まずは想像してみてください。ここは200年前の広大な河川敷です。
取りあえず畑でも作ろうとして、草刈りを始めますが、没頭して気が付いたら結構な広さに。
私:「おっ!こんな所に丸い石ころと、そこそこ立派な棒が…」
おもむろに、この棒で石ころを打つと思いのほか飛んで楽しい。しかも短く刈った草の上をコロコロとよく転がる。
私:「よし!この楽しさをトムにも教えてあげよう」
トム:「ワォ!本当だぜ。これは爽快で楽しい。ふむふむ閃いたぜ。それならこうしよう。あそこに一本の木が見えるだろ。その木に少ない打数で当てた方が勝ちだ。」
こうして始まった”棒で石を飛ばす”ゲーム。次第にエスカレートし、負けた方がお酒を奢ることになるのも自然な流れ。

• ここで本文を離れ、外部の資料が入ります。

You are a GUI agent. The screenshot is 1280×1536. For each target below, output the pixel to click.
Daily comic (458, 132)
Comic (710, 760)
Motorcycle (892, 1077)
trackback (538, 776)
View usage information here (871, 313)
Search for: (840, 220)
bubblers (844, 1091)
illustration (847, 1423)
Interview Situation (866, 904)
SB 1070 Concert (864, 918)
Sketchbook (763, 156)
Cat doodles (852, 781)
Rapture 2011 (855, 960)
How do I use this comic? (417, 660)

そうなるとタダ酒の魅力には抗えず、ズルいことを考えるのも人間の性。棒で打つより手で投げる方が、コントロール性が高いのは当然の気づき。
この手法を封じるために、触ってはダメという”あるがままの状態”で打つルールを定めることに。
だがしかし、石ころが深い草むらや川の中に飛んで行ってしまうと”あるがままの状態”で打つのが困難。
また、紛失してしまうとプレー続行不可となり、その時点で負けが確定しまうのはあまりにも呆気ないということで協議を重ねることに。

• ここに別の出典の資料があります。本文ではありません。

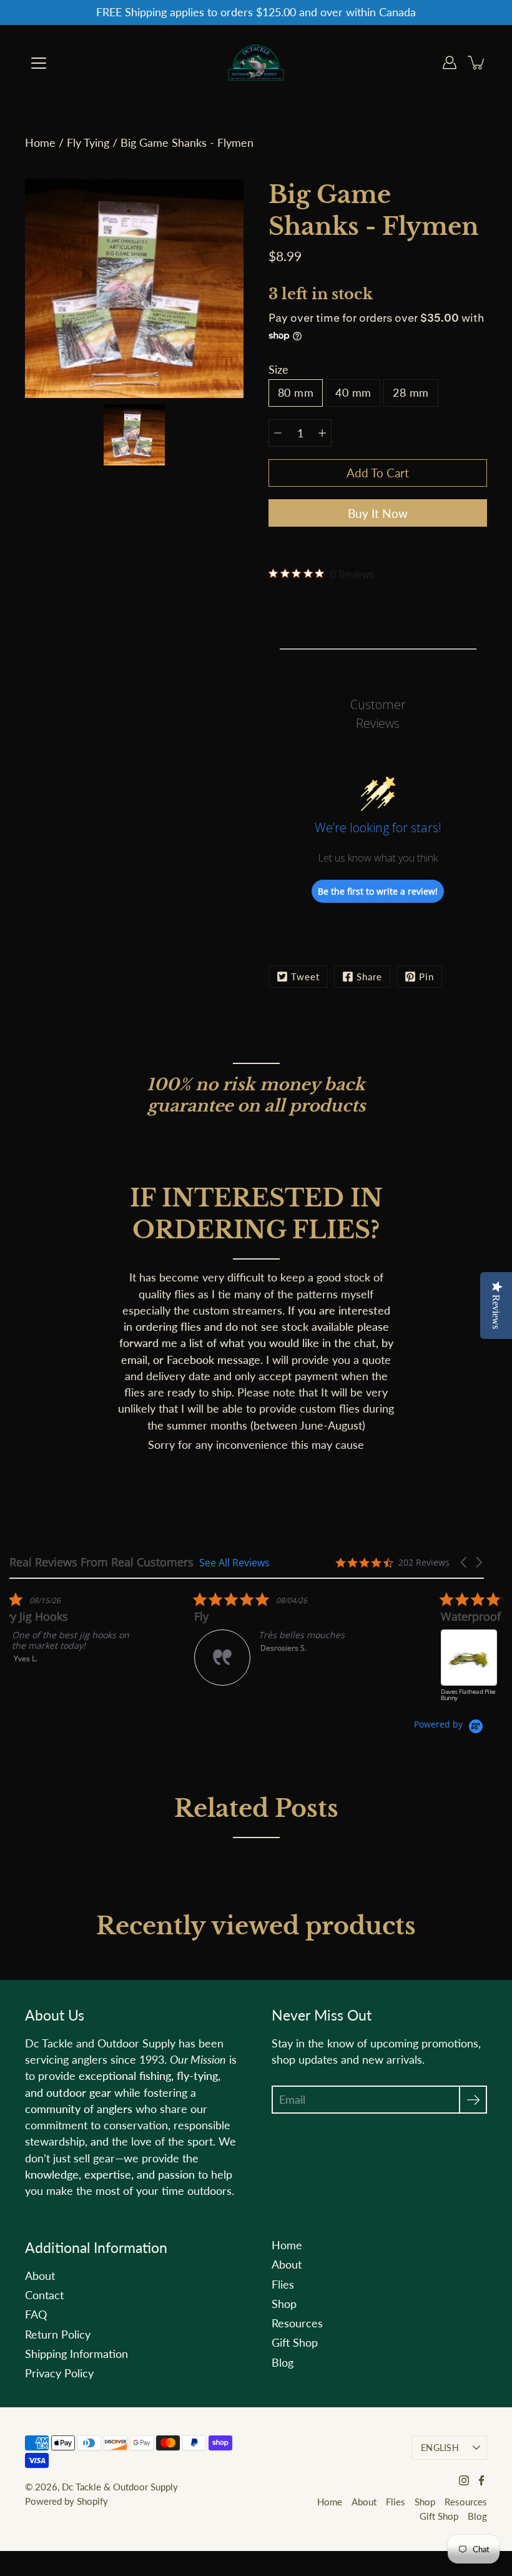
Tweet (305, 976)
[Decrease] (277, 433)
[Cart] (477, 62)
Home (40, 142)
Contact (44, 2295)
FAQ (36, 2314)
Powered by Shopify (66, 2501)
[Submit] (473, 2100)
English (440, 2447)
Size (278, 369)
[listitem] (103, 1652)
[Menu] (38, 63)
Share (369, 976)
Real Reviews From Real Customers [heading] (101, 1562)
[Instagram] (464, 2480)
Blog (282, 2362)
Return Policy (58, 2334)
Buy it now (378, 513)
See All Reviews (234, 1562)
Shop (284, 2303)
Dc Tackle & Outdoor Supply (120, 2486)
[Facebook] (481, 2480)
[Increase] (322, 433)
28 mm (410, 392)
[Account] (450, 62)
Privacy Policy (59, 2373)
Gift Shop (295, 2342)
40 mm (353, 392)
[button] (464, 1562)
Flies (283, 2284)
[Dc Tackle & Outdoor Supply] (256, 62)
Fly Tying (88, 142)
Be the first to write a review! (378, 891)
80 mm (295, 392)
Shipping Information (76, 2353)
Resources (297, 2323)
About (40, 2275)
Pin (426, 976)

その結果「それなら、1打の罰で前位置から打ち直しできることにしよう」と決定。
そして、ゲームを重ねていくと、石が凹みや窪地、泥の中やぬかるみにあるケースでもこのルールを適用できるように改正。
即ち”いついかなるときでも、1打の罰で前位置から打ち直しできる”と更に進化。
これが『ストロークと距離の救済』です。そうですゴルフ草創期の原始ルールです。
こうして紛失したり、プレー不可能(アンプレヤブル)や、崖下など危険エリアに飛んで行った場合は”1ペナ・打ち直し”で、プレーの連続性が維持できることに。
その後、OB・池などにも併用されるようになりました。※(池はペナルティーエリアとして別の救済方法も制定)
現ルールでは『ストロークと距離の罰に基づく救済(規則18.1)』として扱っており、プレーヤーは常にこの選択肢を持っていると記されています。
なので(ペナルティーエリア以外での)紛失球、OBは、このルールが自動的に適用されるので”1ペナ・打ち直し”となるのです。
もし、この救済ルールがなかったら、崖下まで下りて行ったり、池の中のボールをあるがままに打つ…考えただけでゾッとしますワ。
この救済ルールは便利でありがたいものです。但し、このルールには落とし穴が!これは別の機会に解説します。
規則18.1 ストロークと距離の罰に基づく救済はいつでも認められる
いつでも、プレーヤーは、1罰打を加え、直前のストロークが行われた場所から元の球か別の球をプレーすることによって、ストロークと距離の救済を受けることができる(規則14.6参照)。
プレーヤーは常にストロークと距離の救済の選択肢を持っている
• プレーヤーの球がコース上のどこにあっても。
• 規則がプレーヤーに特定の方法で救済を受けることや、特定の場所からプレーすることを求めている場合であっても。